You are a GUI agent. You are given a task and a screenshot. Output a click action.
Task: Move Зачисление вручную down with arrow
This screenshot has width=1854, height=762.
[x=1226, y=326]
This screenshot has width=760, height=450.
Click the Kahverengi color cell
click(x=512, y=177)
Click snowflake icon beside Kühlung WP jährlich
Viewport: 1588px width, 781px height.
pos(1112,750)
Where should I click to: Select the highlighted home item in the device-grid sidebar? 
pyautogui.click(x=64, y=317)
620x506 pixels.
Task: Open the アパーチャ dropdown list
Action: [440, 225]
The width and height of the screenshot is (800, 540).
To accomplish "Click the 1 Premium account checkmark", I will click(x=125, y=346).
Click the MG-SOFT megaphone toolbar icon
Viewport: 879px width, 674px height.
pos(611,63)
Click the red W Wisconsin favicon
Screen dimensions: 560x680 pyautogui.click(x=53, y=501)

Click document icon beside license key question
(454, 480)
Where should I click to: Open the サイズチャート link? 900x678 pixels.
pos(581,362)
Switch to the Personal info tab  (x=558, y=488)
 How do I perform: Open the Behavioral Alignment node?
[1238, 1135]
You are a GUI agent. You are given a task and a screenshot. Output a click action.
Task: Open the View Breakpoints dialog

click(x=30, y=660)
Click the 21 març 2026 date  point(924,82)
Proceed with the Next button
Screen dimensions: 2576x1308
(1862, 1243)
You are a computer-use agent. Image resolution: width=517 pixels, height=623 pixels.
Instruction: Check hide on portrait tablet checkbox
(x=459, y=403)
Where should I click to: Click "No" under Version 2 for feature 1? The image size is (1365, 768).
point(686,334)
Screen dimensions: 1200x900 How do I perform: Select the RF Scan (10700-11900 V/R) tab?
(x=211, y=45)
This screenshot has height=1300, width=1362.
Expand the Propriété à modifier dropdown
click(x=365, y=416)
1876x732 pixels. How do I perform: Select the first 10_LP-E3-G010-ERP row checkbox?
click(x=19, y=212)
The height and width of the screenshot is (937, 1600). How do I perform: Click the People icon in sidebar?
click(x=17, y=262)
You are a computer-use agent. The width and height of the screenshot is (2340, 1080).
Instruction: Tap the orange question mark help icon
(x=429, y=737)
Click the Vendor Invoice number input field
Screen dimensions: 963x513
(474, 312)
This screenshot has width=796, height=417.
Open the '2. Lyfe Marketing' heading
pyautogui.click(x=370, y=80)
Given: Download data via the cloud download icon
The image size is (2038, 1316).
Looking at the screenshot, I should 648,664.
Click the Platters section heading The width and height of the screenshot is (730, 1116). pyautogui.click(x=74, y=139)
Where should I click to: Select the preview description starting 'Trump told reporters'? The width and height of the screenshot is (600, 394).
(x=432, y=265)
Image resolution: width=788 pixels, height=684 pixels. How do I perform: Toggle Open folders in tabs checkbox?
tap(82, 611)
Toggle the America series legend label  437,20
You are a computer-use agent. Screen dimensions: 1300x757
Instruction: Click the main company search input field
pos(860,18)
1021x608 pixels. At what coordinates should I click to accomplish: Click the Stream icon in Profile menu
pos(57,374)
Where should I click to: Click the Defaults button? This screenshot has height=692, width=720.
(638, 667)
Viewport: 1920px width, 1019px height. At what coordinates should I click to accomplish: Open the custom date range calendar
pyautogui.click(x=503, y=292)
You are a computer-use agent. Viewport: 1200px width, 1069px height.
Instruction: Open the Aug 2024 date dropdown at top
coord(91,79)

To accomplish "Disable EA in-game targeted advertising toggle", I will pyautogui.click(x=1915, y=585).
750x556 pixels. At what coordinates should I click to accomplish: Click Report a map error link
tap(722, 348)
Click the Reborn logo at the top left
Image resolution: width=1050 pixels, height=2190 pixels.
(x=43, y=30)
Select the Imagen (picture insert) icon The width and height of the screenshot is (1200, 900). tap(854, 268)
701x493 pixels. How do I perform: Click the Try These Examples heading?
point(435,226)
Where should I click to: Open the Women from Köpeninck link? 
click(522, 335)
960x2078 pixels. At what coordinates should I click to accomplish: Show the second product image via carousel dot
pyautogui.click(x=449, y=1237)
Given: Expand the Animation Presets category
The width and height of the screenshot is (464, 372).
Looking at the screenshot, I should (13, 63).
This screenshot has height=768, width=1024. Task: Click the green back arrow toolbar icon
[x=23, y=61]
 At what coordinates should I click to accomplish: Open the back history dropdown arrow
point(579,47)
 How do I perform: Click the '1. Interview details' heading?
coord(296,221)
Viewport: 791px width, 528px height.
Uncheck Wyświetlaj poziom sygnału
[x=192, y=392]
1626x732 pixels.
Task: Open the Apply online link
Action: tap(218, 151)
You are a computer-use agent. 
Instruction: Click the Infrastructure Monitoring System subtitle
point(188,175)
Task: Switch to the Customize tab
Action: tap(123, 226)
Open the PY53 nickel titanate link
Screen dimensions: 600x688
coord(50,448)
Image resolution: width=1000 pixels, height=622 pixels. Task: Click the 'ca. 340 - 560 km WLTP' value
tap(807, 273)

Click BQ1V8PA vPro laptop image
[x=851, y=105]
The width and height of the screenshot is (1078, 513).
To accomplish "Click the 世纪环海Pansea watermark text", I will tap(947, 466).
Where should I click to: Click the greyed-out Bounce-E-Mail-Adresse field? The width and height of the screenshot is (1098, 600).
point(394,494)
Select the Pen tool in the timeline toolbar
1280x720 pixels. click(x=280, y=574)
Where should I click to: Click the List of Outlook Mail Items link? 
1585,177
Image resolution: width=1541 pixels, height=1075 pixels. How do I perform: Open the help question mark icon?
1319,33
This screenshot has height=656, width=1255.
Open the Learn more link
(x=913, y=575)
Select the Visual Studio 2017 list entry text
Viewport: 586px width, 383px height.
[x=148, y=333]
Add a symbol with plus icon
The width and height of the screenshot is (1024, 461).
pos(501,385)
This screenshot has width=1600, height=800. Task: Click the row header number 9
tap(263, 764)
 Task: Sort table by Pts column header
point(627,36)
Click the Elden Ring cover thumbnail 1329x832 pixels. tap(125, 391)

GOAL OF THE EXERCISE:
Output the lines above exactly, but only those between the line holding "This screenshot has width=796, height=417." and the line holding "Click the Platters", inclusive.

COMPLETED TASK:
This screenshot has width=796, height=417.
Open the '2. Lyfe Marketing' heading
pyautogui.click(x=370, y=80)
Given: Download data via the cloud download icon
The image size is (2038, 1316).
Looking at the screenshot, I should 648,664.
Click the Platters section heading The width and height of the screenshot is (730, 1116). pyautogui.click(x=74, y=139)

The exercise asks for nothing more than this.